▶ SUPPLIED PASSAGE:
------------------------------------------------------------------------

The “Yays” and “Nays” of Medical Device Marketing

 In Branding

Pontus Rehn, a former medical device marketer from Sweden and now a senior marketing strategist for a global cloud-based agency, shared his Top 10 List of what he learned from his many years of promoting pacemakers, defibrillators, dialysis machines, urinary catheters, and more. In a paraphrased recap of his extensive findings, here are points to consider for your own marketing strategy:

MOST COMPANIES DO MARKETING THE SAME WAY – Medical device marketing is ho-hum at best. Rehn discovered a reluctance to move away from the comfort zone of what has supposedly worked in the past. What if Steve Jobs approached his new product launches like everyone else? Apple would never have received the press and the public recognition that it did and still does. Get your customers excited about your products that can help them help their patients. Stand out.

ONLINE MARKETING NEEDS TO KEEP GAINING MOMENTUM – If you blog, they will come. Interesting and well-written blogs can be beneficial to your marketing strategy. However, do not use blogs to sell your products. Choose topics existing and potential customers want to learn more about. Make them rely on you for such input at least twice a week. Keep in touch.

IT’S STILL TOO MUCH ABOUT FEATURE SELLING – Focus on one aspect of your medical device that your customers decide is important enough to set you apart. There is a point when adding yet another feature to your already impressive device is overkill. Stay focused.

DISTRIBUTORS ARE TREATED AS A NECESSARY EVIL – Distributors are often viewed as adding no value to your efforts and are judged guilty of taking a part of the margin. They are for certain, not loyal. Bad attitude! You must treat distributors like you do your most valued customers. Why should they care about you if you don’t care about them? Be nice.

CORPORATE BRANDING NEEDS TO BE A PRIORITY – One, without a top-notch corporate brand, how can you attract the best qualified job candidates? Two, when you launch a new product, half of the story will already be told – by your strong corporate image. And three, a strong corporate brand opens doors to local key opinion leaders as well as favorable deals with wholesalers and distributors. Look strong.

A WELL-STRUCTURED SERVICE PORTFOLIO CAN HELP DIFFERENTIATE YOUR COMPANY – If you have different levels of brands, (e.g., basic on up to premium), design a brand-specific service portfolio. When you buy basic, we also give you these basic services. When you buy premium, we give you every service we can possibly provide. Offer value.

------------------------------------------------------------------------

▶ PROBLEMS TO WORK ON:
**A)** Decide whether each statement agrees with the medical device marketing article, answering yes or no and quoting the article's deciding words: (i) Readers are told to offer blog input at least twice a week. (ii) Blogs should be used to sell products. (iii) Distributors should be treated like the most valued customers.
**B)** Print the stretch of the medical device marketing article from "Pontus Rehn, a" through "patients. Stand out.".
The items that come next are separate material, unrelated to the medical device marketing article.

------------------------------------------------------------------------

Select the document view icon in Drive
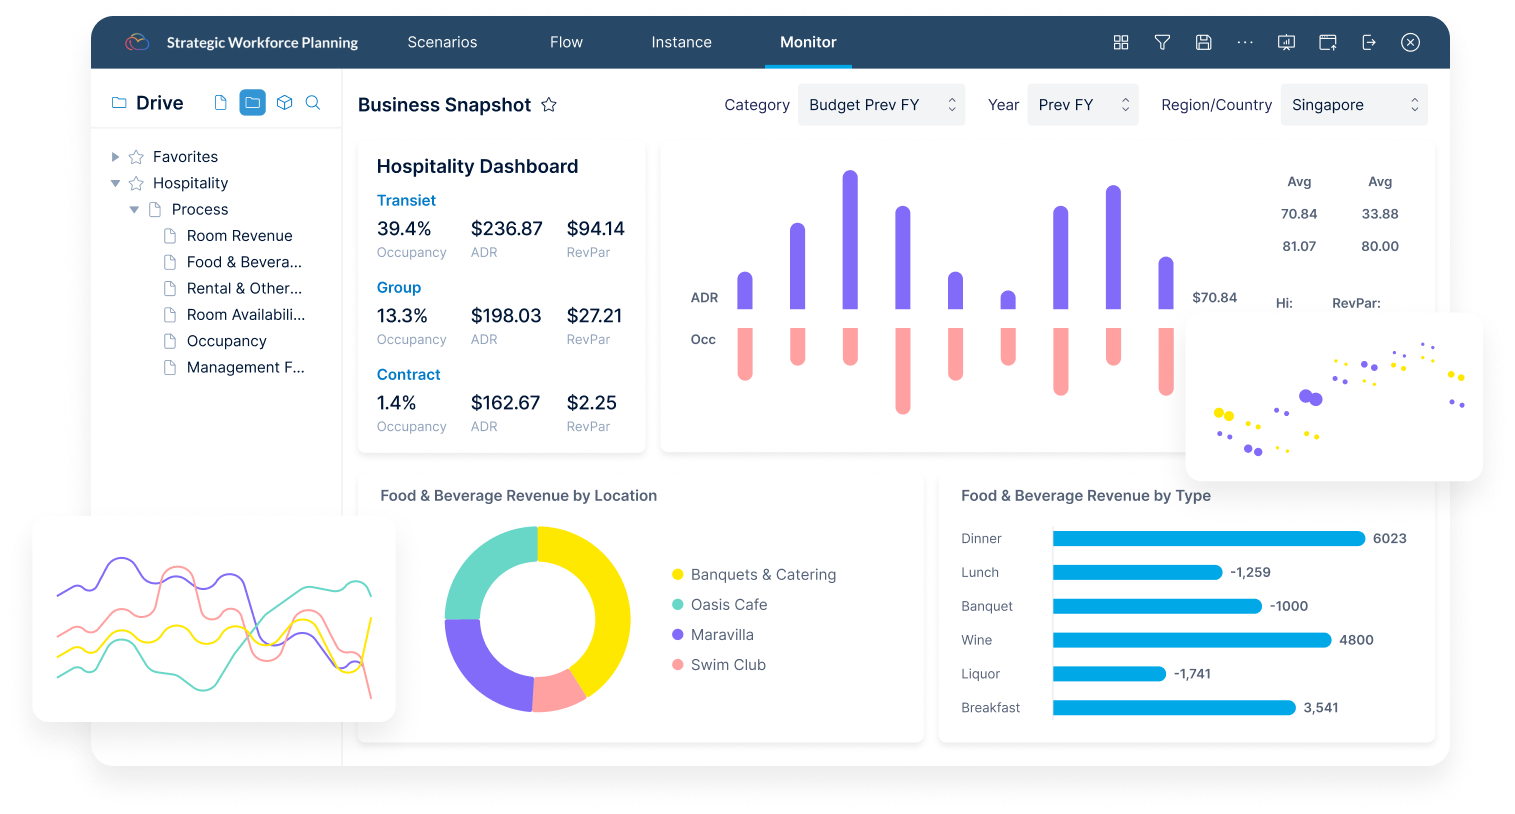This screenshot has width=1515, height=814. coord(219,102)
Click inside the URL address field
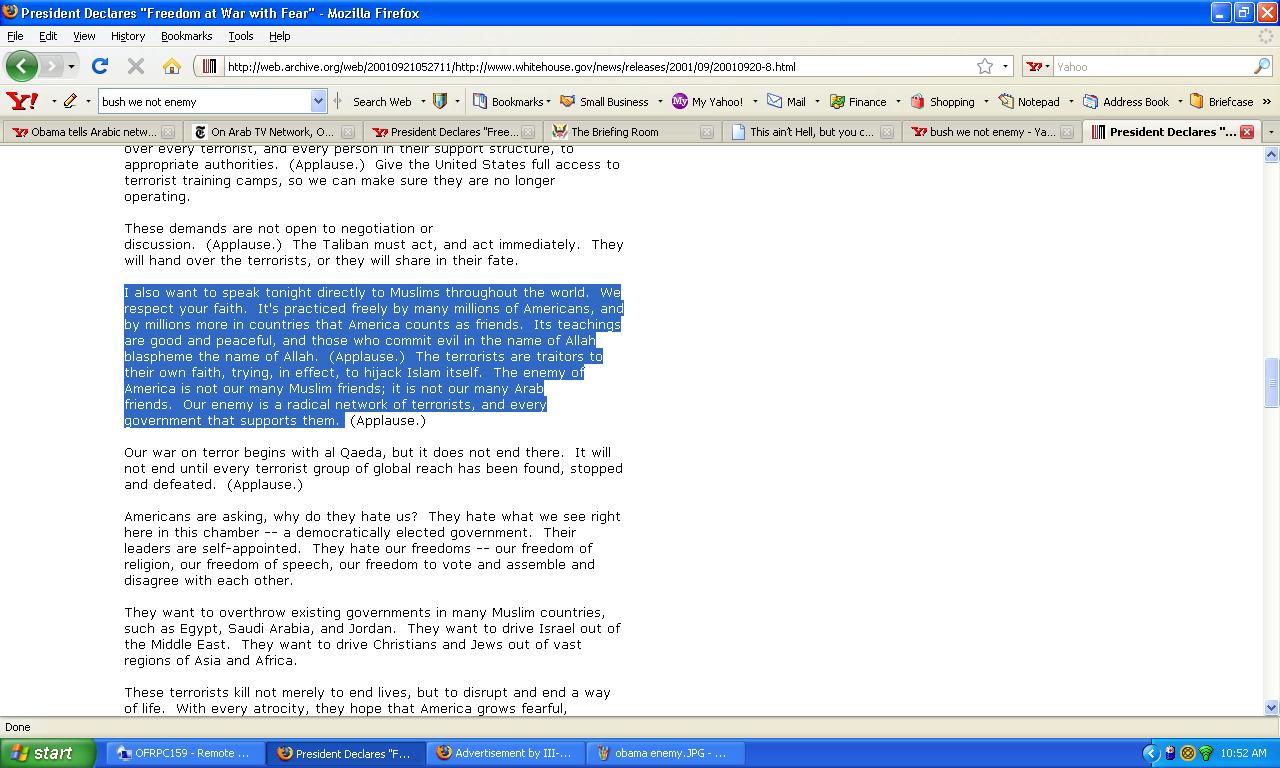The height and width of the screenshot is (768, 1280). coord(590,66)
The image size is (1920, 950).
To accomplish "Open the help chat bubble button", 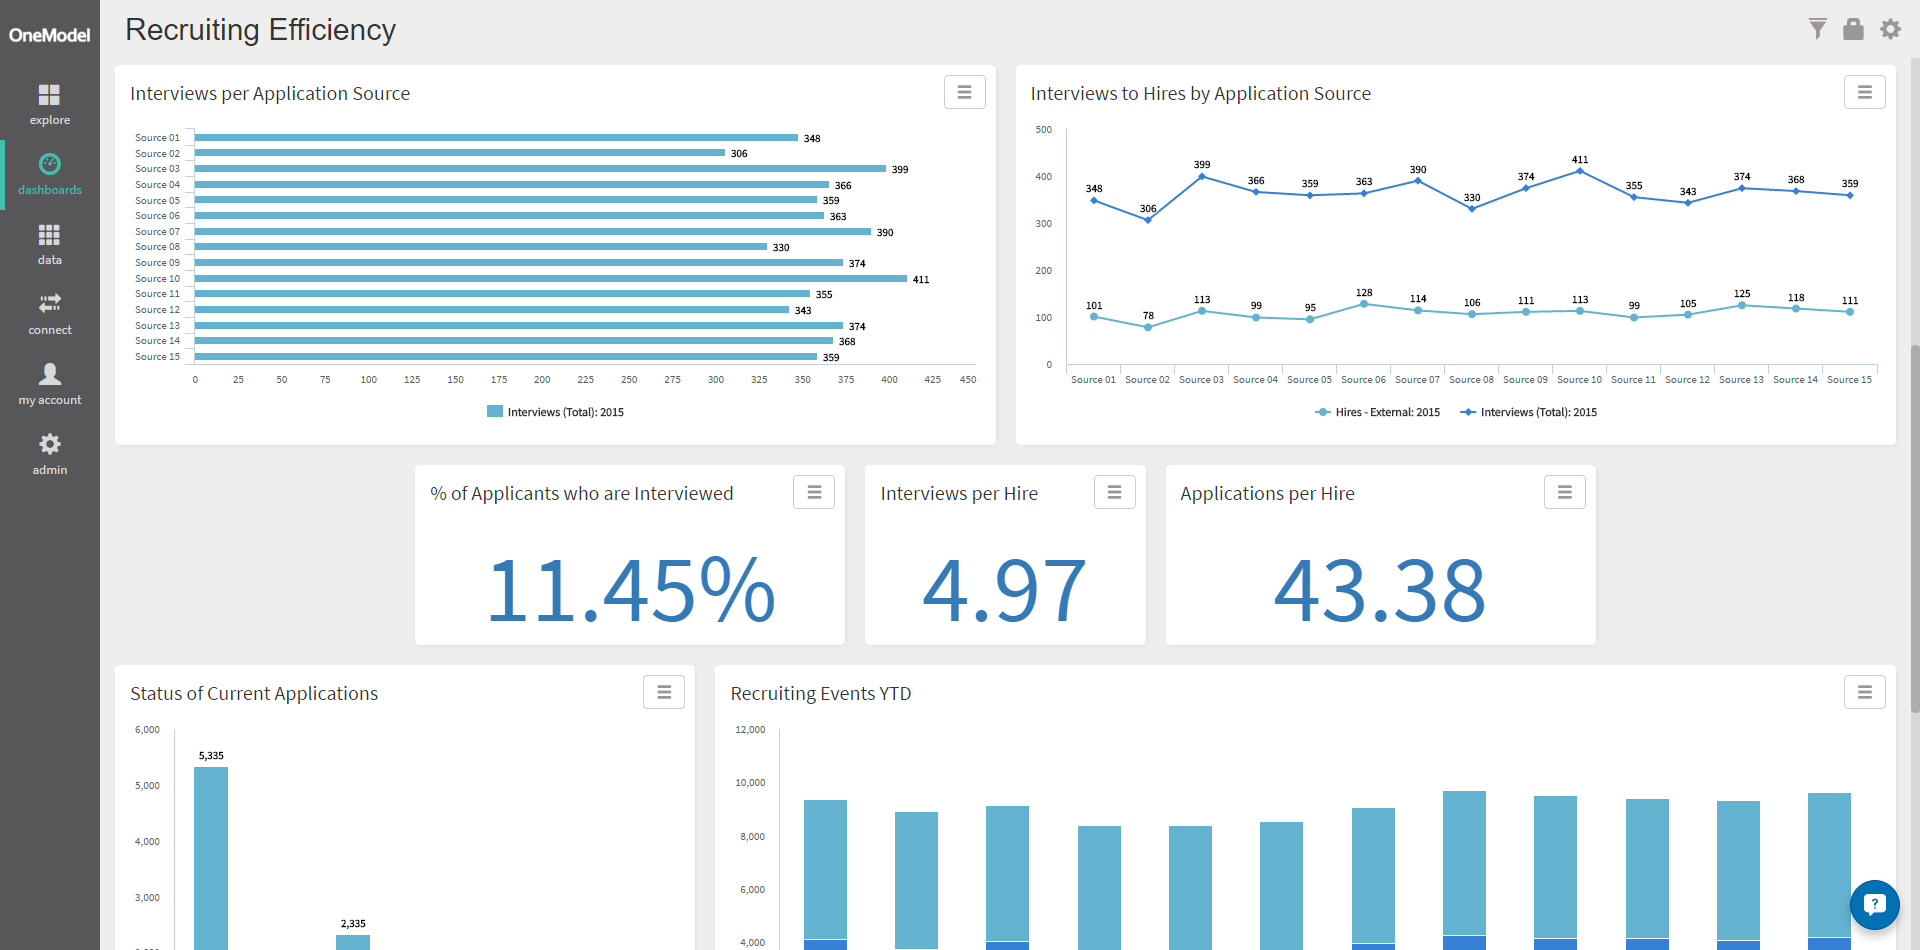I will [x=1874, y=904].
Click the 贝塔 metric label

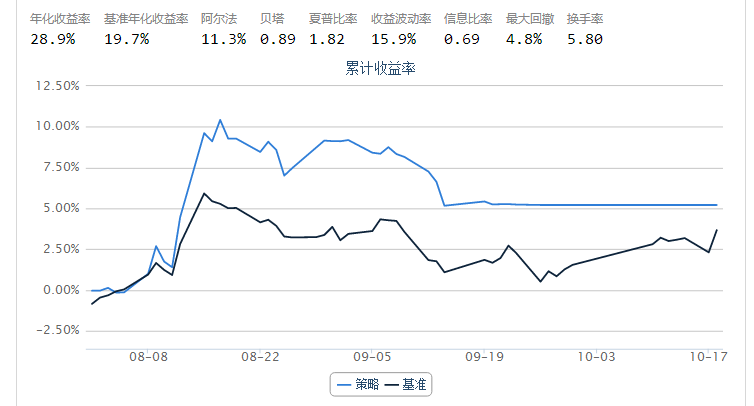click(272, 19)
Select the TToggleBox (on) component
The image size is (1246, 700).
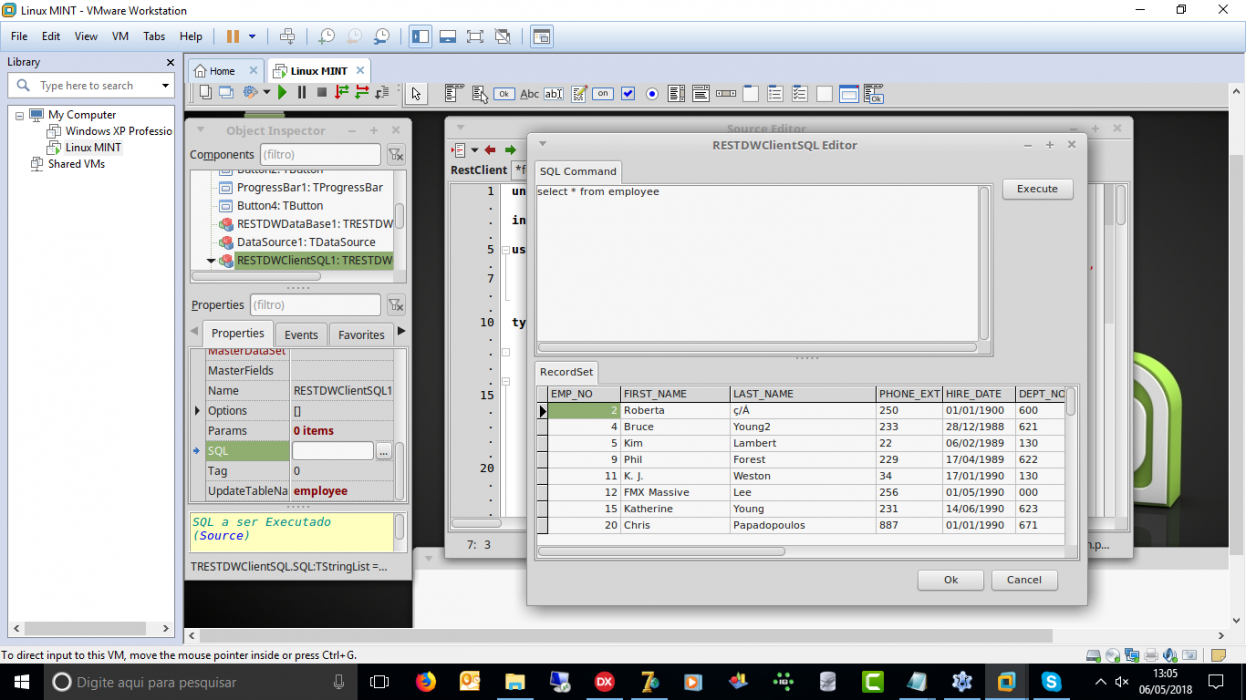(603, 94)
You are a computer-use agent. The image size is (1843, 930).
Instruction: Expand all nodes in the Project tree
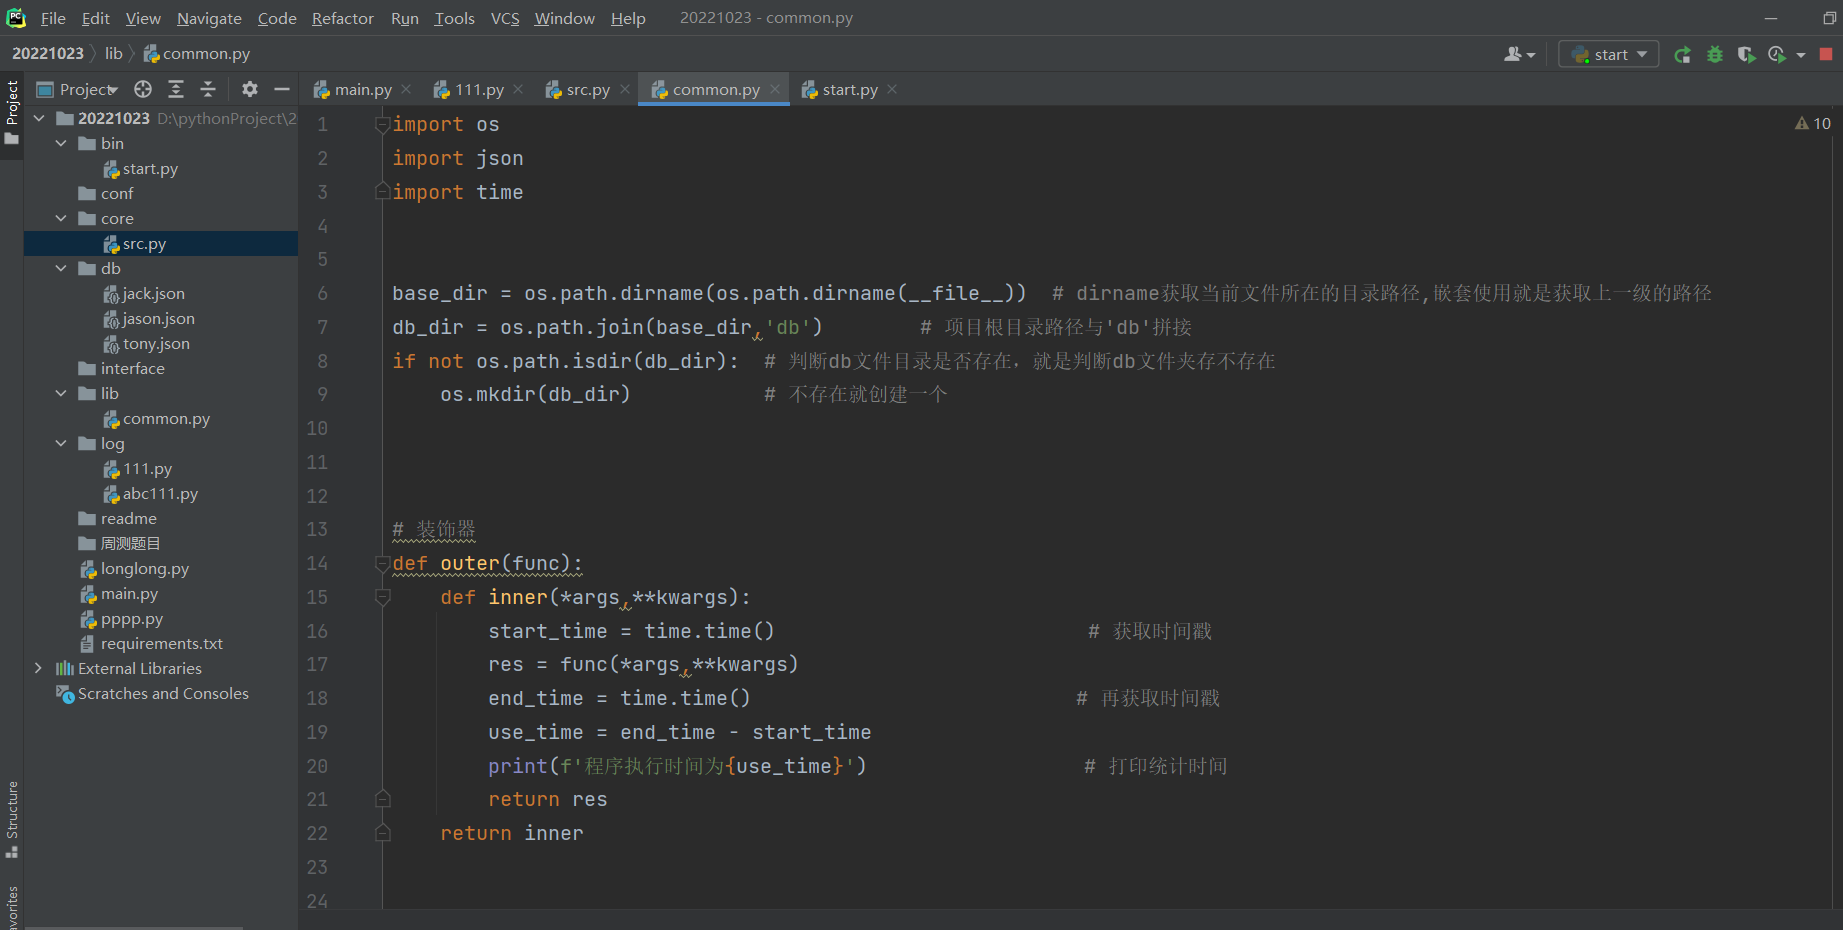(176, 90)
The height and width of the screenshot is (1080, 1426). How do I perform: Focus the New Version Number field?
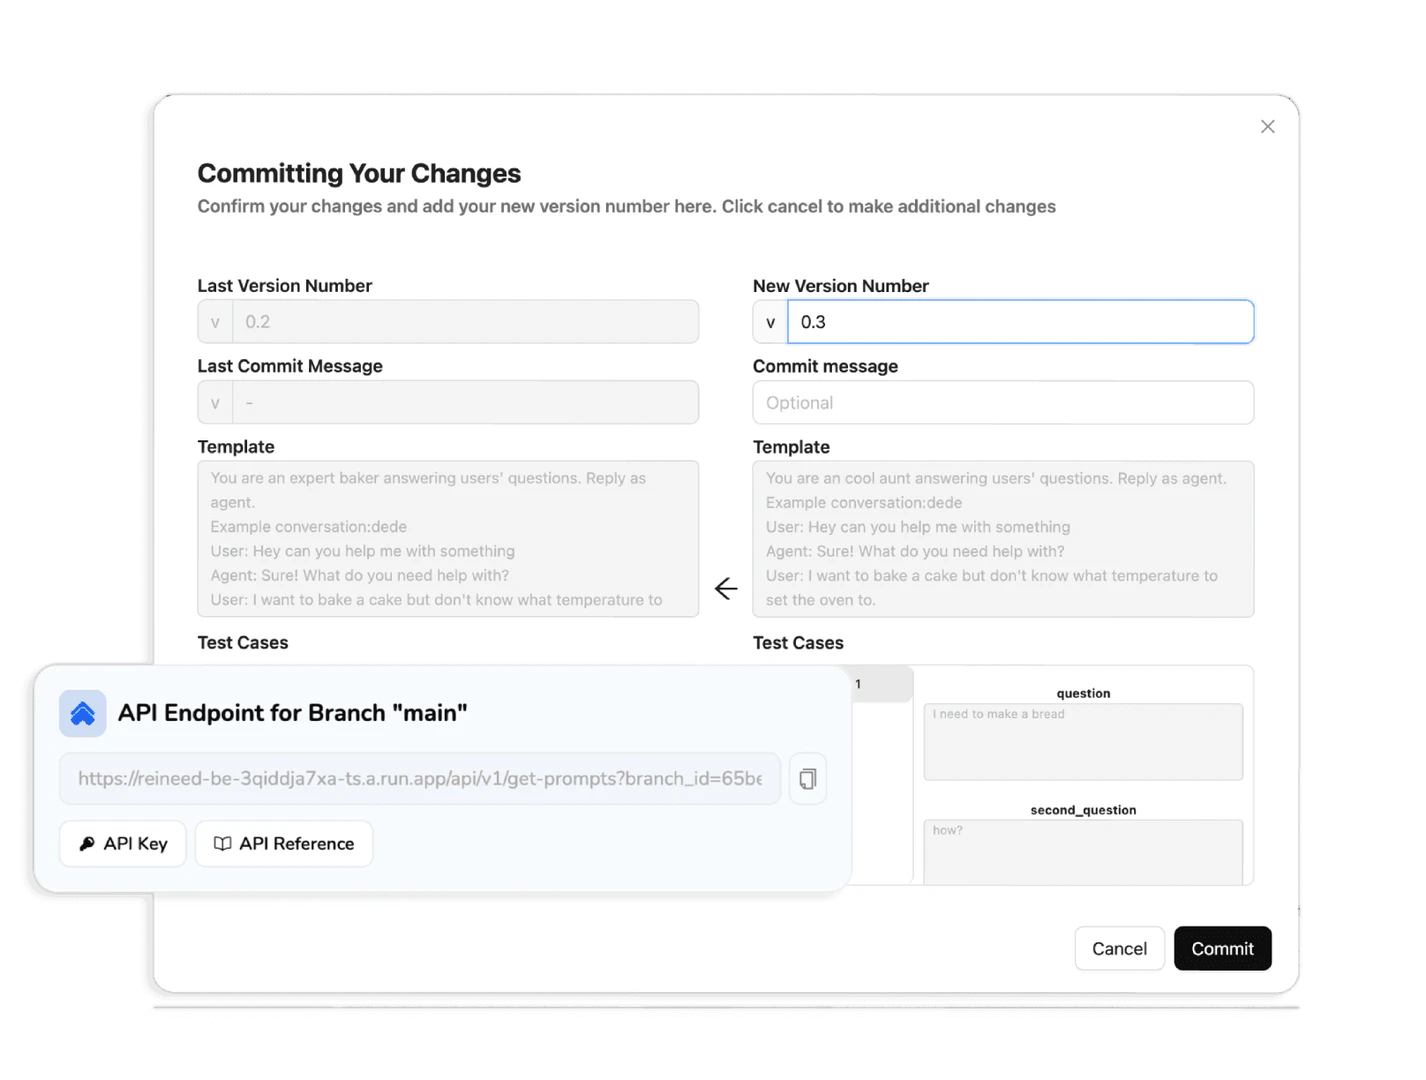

------------------------------------------------------------------------

▶ ANSWERS TO EACH TASK:
**A)**
(i) Yes: "Make them rely on you for such input at least twice a week."
(ii) No: "However, do not use blogs to sell your products."
(iii) Yes: "You must treat distributors like you do your most valued customers."

**B)**
Pontus Rehn, a former medical device marketer from Sweden and now a senior marketing strategist for a global cloud-based agency, shared his Top 10 List of what he learned from his many years of promoting pacemakers, defibrillators, dialysis machines, urinary catheters, and more. In a paraphrased recap of his extensive findings, here are points to consider for your own marketing strategy:

MOST COMPANIES DO MARKETING THE SAME WAY – Medical device marketing is ho-hum at best. Rehn discovered a reluctance to move away from the comfort zone of what has supposedly worked in the past. What if Steve Jobs approached his new product launches like everyone else? Apple would never have received the press and the public recognition that it did and still does. Get your customers excited about your products that can help them help their patients. Stand out.